その作家が、初のサスペンス小説を書いたことを、年末の新聞の読書欄で知りました。殺し屋に一家全員惨殺された少女が、その殺し屋への復讐を誓い、裏社会へ入り、コードネーム<ロミオ>と呼ばれる殺人者になり、伝説の殺し屋<ハムレット>をターゲットにするまでを描くノワールものです。東京とブエノスアイレスを舞台に、アルゼンチンの軍事政権時代の闇に歴史を絡ませながらターゲットに接近してゆく様を、ノンストップで描いていきます。ややケレン味が濃すぎる部分がありますが、ヒロインの疾走感に、エキサイトしました。狂ったように突っ走るヒロイン<ロミオ>には、破滅的な恋愛にすべてを投げ打つ、中山の小説に登場する女性たちとダブってみえてきます。

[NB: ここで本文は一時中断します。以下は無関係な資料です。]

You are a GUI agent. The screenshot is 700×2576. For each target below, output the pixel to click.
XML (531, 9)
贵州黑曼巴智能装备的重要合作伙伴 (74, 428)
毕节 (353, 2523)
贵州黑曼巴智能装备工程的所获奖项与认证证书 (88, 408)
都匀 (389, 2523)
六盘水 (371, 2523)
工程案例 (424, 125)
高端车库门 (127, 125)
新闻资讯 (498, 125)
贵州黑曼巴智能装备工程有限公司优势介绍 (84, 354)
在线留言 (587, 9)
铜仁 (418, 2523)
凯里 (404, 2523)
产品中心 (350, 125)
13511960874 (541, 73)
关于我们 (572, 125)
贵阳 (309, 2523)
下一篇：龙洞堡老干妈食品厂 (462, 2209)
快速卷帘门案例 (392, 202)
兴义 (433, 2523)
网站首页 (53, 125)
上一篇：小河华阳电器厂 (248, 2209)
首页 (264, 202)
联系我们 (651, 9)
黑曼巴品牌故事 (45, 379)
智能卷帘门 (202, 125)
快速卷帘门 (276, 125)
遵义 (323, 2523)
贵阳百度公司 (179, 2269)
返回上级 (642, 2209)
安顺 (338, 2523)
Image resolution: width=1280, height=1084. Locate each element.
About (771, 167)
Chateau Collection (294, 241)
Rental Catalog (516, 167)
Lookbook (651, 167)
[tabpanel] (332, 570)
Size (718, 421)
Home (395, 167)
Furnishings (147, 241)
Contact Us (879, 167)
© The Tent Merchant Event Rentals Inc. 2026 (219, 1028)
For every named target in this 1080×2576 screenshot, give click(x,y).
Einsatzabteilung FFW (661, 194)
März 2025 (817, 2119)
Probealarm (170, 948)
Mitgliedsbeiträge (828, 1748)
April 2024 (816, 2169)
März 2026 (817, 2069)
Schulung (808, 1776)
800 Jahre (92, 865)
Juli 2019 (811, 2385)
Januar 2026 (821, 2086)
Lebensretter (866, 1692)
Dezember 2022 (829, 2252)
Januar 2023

短篇集「氷平線」(文春文庫300円)を読み終えて、ノワール小説を書いてほしいなと思ったのは、桜木紫乃です。

釧路在住で、北海道を舞台にした作品を発表。ラブホテルを舞台にした直木賞受賞の「ホテルローヤル」で、いわゆる”性愛文学”の一人になっていますが、北の大地で、空虚な人生を彷徨いながらも、明日につなげようとする男女の哀感を描き出していました。

突然、牧場に嫁として連れて来られたフィリピン娘と、昔の女が忘れられない牧場の跡継ぎ息子の葛藤を描く「雪虫」や、無意味な夫婦関係にピリオドをうち、娘と共に閉鎖的空間を脱出する女性を描いた「夏の稜線」など、牧場を舞台にした作品が並びます。

「凍り付いたコンクリートの階段を、道路沿いの街灯と月明かりを頼りに下りる。根雪がほんのりと、人幅に踏み固められた道を照らしていた。その家はオホーツク海に面した幅一キロほどある入江に建っていた。黒や灰色のトタンを継ぎ接ぎしながら、ようやく雨風をしのいでいる。」

なんていう情景描写の文章は、そのまま犯罪小説にも使えそうです。ノワールもの書いてくれないかなぁ〜と思っていたら「ブルース」という”釧路ノワール”ものを出していました。これも読もう!